_TEXT EXTRACT_:
* * *

Separate lunar missions indicate evidence of ice and hydrated minerals.

Eric Hand
Moon's southern poleNew laser altimeter data reveal topographical highs (reds) and lows (blue) near the Moon's south pole.NASA

A decade ago Faith Vilas, director of the Multiple Mirror Telescope in Arizona, developed a sideline obsession with the Moon. Perusing archived data from the Galileo mission to Jupiter, she saw something odd in the pictures taken of the Moon. When she filtered the pictures for certain infrared wavelengths, a telling signal popped out at a few spots near the Moon's south pole. The signal, at least in asteroids, is associated with phyllosilicates, which are minerals that need two things to form: heat and water. Was this a clue pointing to all the water ice that many think hides within the Moon's polar craters?

She thought so, and submitted an abstract to the 1999 Lunar and Planetary Science Conference. But for years she couldn't get the idea published. "It kept getting roundly slapped down," she says.

Now, she's being vindicated. Results soon to be published from two other spacecraft will show detailed spectra confirming that, indeed, the polar regions of the moon are chock full of water-altered minerals.

That's not all. Early results from NASA's Lunar Reconnaissance Orbiter (LRO), launched on 18 June, are offering a wide array of watery signals. Increasingly, lunar scientists are confident that the decades-long debate is over. The Moon, in fact, has water in all sorts of places: not just locked up in minerals, but scattered throughout the broken-up surface, and, potentially, in blocks or sheets of ice at depth.

* * *

_DATASET EXCERPT_:

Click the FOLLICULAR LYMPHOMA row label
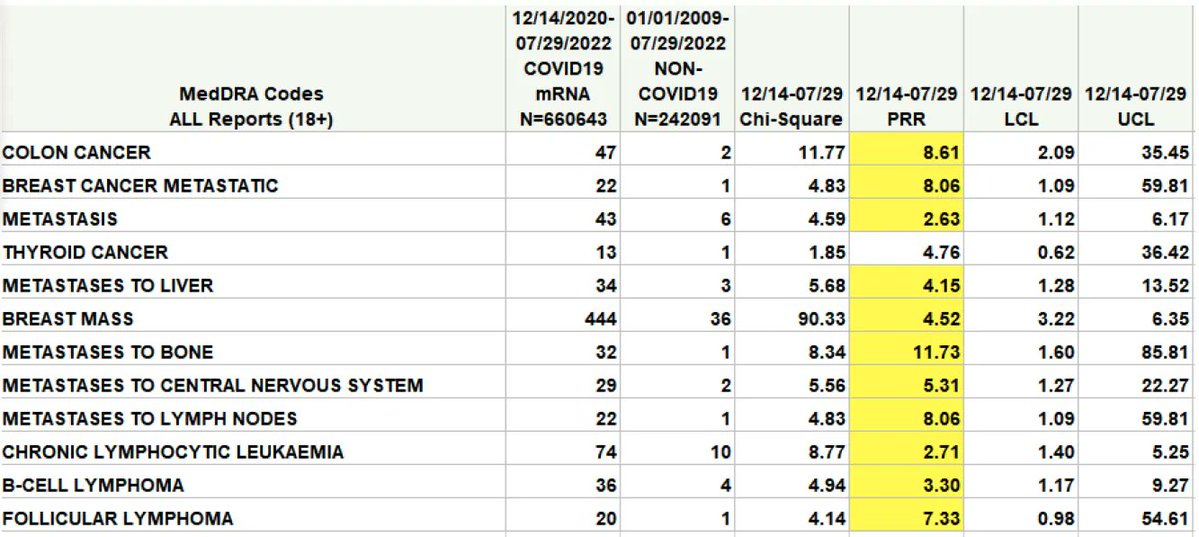1199x537 pixels. pos(117,518)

* * *

_PROBLEM SET_:
- 1) In the lunar water article, condense the paragraph beginning "That's not all." into two sentences, keeping its main facts.
- 2) The final paragraph of the lunar water article names the places where the Moon has water. List every one of them.

_RESULTS OF THE TASKS_:
- 1) Early results from NASA's Lunar Reconnaissance Orbiter, launched on 18 June, show many signs of water, and lunar scientists increasingly believe the long debate is settled. The Moon has water in many places: locked in minerals, scattered through the broken-up surface, and possibly in blocks or sheets of ice at depth.

- 2)
- Locked up in minerals
- Scattered throughout the broken-up surface
- Potentially in blocks or sheets of ice at depth